• PASSAGE:
====

During these centuries under Muslim rule, the Jewish Community had it’s ups and downs. By World War I, they accounted for one third of Baghdad’s population. In 1922, the British recieved a mandate over Iraq and began transforming it into a modern nation-state.
Iraq became an independent state in 1932. Throughout this period, the authorities drew heavily on the talents of the mall well-educated Jews for their ties outside the country and proficiency in foreign languages. Iraq’s first minister of finance, Yehezkel Sasson, was a Jew. These Jewish communities played a vital role in the development of judicial and postal systems.
In the 1936 Iraq Directory, the “Israelite community” is listed among the various other Iraqi communities, such as Arabs, Kirds, Turkmen, Muslims, Christians, Yazidis and Sabeans, and numbering at about 120,000. Hebrew is also listed as one of Iraq’s six languages.
Yet, following the end of the British mandate, the 2,700-year-old Iraqi Jewish community suffered horrible persecution, particularly as the Zionist drive for a state intensified. In June 1941, the Mufti-inspired, pro-Nazi coup of Rashid Ali sparked rioting and a pogrom in Baghdad during the Jewish Feast of Shavuot. Armed Iraqi mobs, with the complicity of the police and the army, murdered 180 Jews and wounded almost 1,000 in what became known as the Farhud pogrom. Immediately following, the British Army re-entered Baghdad, and success of the Jewish community resumed. Jews built a broad network of medical facilities, schools and cultural activity. Nearly all of the members of the Baghdad Symphony Orchestra were Jewish. Yet this flourisng environment abruptly ended in 1947, with the partition ofPalestine and the fight for Israel’s independence. Outbreaks of anti-Jewish rioting regularly occurred between 1947 and 1949. After the establishment of Israel in 1948 Zionism became a capital crime.

====

Stored items:
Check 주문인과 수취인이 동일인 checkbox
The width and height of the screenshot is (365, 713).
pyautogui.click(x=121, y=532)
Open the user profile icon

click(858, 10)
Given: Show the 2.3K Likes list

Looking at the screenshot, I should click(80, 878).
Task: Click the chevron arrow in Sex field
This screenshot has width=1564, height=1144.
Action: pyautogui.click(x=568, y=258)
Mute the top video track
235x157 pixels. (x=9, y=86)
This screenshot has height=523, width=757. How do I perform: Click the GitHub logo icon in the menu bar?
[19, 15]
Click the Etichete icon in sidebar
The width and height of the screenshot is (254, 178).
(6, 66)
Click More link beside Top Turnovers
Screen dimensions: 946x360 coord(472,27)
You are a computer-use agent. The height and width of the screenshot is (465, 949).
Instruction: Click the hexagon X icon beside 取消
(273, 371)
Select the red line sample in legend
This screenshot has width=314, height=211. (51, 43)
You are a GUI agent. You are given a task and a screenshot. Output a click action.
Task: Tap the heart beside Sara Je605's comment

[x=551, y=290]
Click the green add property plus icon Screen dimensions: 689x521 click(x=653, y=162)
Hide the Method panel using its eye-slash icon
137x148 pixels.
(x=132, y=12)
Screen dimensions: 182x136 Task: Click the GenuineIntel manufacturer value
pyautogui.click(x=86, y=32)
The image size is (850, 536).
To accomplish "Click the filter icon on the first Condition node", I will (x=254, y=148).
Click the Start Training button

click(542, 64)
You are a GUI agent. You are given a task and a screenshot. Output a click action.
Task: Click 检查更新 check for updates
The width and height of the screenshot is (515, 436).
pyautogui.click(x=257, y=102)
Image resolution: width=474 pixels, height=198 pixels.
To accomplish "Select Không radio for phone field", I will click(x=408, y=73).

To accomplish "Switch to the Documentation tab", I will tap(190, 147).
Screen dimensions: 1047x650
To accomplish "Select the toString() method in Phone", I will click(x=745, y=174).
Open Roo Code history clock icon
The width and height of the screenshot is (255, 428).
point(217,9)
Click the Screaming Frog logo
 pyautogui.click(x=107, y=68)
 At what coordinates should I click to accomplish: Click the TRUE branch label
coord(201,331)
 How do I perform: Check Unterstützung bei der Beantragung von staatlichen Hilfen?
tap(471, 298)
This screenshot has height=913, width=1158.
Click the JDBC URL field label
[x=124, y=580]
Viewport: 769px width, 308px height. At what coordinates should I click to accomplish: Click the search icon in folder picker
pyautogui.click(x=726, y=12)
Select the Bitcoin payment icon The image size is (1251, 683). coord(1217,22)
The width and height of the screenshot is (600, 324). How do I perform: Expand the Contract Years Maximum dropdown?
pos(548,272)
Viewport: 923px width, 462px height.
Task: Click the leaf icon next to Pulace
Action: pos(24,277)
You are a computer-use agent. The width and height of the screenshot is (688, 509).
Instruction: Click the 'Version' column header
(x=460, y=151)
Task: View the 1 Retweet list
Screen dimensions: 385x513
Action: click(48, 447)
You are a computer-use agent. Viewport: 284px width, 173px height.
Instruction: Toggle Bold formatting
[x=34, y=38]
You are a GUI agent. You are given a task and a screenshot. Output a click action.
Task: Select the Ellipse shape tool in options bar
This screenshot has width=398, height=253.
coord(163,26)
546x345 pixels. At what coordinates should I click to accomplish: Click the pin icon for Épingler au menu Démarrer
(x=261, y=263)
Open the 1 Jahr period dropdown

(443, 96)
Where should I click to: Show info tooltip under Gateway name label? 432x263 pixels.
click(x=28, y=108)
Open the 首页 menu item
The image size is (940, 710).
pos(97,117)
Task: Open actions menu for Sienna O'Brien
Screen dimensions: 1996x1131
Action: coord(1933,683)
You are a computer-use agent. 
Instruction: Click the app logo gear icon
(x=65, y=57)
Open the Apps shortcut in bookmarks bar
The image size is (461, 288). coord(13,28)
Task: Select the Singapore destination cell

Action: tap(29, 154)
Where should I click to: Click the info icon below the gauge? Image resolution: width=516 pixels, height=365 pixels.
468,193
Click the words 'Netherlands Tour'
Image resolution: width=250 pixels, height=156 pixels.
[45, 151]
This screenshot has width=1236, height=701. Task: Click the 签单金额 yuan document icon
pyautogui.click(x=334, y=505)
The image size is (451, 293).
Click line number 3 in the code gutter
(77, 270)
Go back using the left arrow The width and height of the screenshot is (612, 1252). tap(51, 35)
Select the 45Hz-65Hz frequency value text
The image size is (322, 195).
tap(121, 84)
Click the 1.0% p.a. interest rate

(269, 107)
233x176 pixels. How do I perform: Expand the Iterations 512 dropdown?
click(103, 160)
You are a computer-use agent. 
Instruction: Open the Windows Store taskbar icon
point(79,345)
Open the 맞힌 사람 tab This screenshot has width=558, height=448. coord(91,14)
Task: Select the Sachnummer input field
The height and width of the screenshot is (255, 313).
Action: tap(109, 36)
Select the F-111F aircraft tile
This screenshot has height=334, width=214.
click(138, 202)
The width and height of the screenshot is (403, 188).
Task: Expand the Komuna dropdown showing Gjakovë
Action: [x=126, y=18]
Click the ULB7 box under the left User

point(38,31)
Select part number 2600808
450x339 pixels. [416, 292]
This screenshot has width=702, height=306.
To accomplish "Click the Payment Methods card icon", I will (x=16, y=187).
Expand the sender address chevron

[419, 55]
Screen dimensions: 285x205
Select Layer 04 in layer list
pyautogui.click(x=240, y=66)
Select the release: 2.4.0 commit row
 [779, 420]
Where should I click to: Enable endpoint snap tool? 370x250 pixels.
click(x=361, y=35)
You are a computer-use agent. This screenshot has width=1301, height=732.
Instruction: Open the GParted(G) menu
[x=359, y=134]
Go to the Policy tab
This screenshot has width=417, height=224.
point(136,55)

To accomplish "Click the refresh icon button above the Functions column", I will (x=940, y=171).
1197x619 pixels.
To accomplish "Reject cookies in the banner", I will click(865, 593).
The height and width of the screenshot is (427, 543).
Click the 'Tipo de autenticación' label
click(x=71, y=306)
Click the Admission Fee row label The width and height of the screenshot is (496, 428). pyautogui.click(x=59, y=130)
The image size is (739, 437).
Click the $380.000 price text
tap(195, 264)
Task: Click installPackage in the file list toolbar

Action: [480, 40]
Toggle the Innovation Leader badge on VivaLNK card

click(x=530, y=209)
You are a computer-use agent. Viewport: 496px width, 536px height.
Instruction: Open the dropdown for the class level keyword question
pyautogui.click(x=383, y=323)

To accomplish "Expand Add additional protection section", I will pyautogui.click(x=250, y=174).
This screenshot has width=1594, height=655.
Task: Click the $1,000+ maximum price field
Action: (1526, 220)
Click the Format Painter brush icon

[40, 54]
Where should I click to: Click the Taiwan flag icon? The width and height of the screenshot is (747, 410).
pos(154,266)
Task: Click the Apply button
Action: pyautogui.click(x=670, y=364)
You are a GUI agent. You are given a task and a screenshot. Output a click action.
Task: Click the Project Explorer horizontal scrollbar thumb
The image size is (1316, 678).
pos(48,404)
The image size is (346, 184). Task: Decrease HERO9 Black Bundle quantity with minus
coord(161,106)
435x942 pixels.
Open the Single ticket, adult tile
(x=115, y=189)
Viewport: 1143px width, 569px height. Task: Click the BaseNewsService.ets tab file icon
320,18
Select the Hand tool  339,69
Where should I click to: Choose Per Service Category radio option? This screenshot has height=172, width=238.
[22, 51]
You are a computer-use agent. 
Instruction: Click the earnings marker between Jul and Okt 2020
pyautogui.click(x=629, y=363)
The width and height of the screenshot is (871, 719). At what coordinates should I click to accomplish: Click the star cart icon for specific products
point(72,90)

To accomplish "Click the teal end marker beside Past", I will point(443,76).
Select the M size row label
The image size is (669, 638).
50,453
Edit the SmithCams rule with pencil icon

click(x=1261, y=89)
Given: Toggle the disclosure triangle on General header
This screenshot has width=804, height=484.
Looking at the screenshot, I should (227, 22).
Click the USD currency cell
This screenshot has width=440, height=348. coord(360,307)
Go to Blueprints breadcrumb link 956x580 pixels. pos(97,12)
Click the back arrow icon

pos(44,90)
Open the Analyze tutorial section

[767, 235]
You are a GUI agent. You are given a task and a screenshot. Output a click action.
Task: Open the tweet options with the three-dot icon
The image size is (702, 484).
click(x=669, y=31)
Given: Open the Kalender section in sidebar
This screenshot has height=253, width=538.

====

• WHAT TO WORK ON:
1 – Tell whether each statement agrees with the passage on Iraq’s Jewish community: (a) Iraq became an independent state in 1932. (b) The 1936 Iraq Directory lists Hebrew as one of Iraq’s ten languages. (c) In the Farhud pogrom, mobs murdered 180 Jews. Give yes or no for each, with the deciding words quoted from the passage.
2 – Carry the passage on Iraq’s Jewish community forward from its last sentence.
You won't need the stored items at all.

• OUTPUTS IN ORDER:
1 –
(a) Yes: "Iraq became an independent state in 1932."
(b) No: "Hebrew is also listed as one of Iraq’s six languages."
(c) Yes: "murdered 180 Jews"

2 –
In 1950, Iraqi Jews were permitted to leave the country within a year provided they forfeited their citizenship. A year later, however, the property of Jews who emigrated was frozen and economic restrictions were placed on Jews who chose to remain in the country. From 1949 to 1951, 104,000 Jews were evacuated from Iraq in Operations Ezra & Nechemia (named after the Jewish leaders who took their people back to Jerusalem from exile in Babylonia beginning in 597 B.C.E.); another 20,000 were smuggled out through Iran.